*Problem to work on*: Return exactly the span of lines in the following data that opens with the line containing "The image size is (601, 492)." and closes with the line containing "The width and". Include nothing else.

*Dataset content*:

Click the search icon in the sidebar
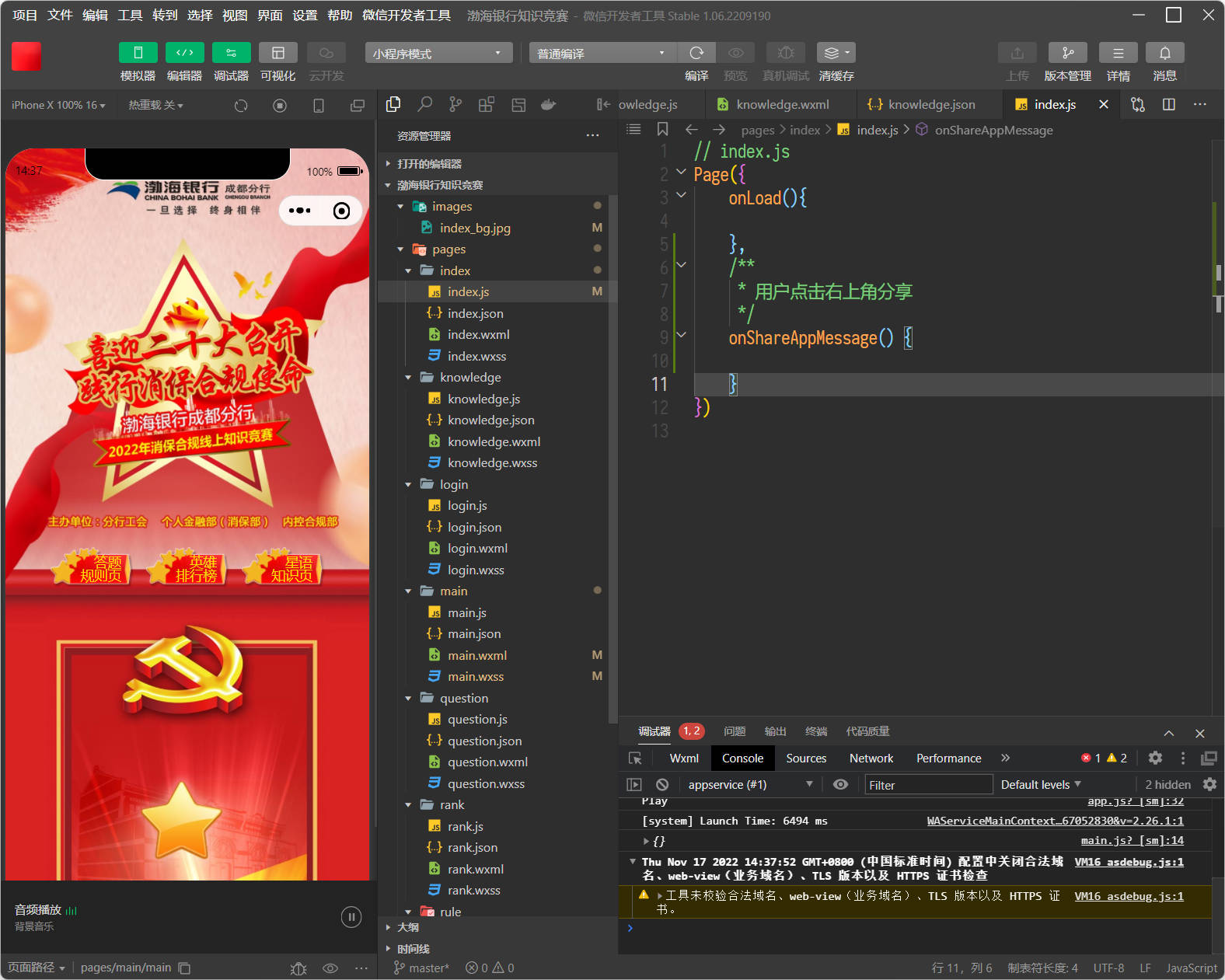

---

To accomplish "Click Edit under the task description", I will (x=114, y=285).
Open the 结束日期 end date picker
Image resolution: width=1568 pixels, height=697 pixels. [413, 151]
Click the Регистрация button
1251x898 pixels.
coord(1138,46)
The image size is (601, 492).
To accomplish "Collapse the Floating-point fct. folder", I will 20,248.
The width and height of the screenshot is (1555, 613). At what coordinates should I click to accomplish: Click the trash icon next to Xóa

*Answer below*:
The image size is (601, 492).
To accomplish "Collapse the Floating-point fct. folder", I will 20,248.
The width and height of the screenshot is (1555, 613). At what coordinates should I click to accomplish: Click the trash icon next to Xóa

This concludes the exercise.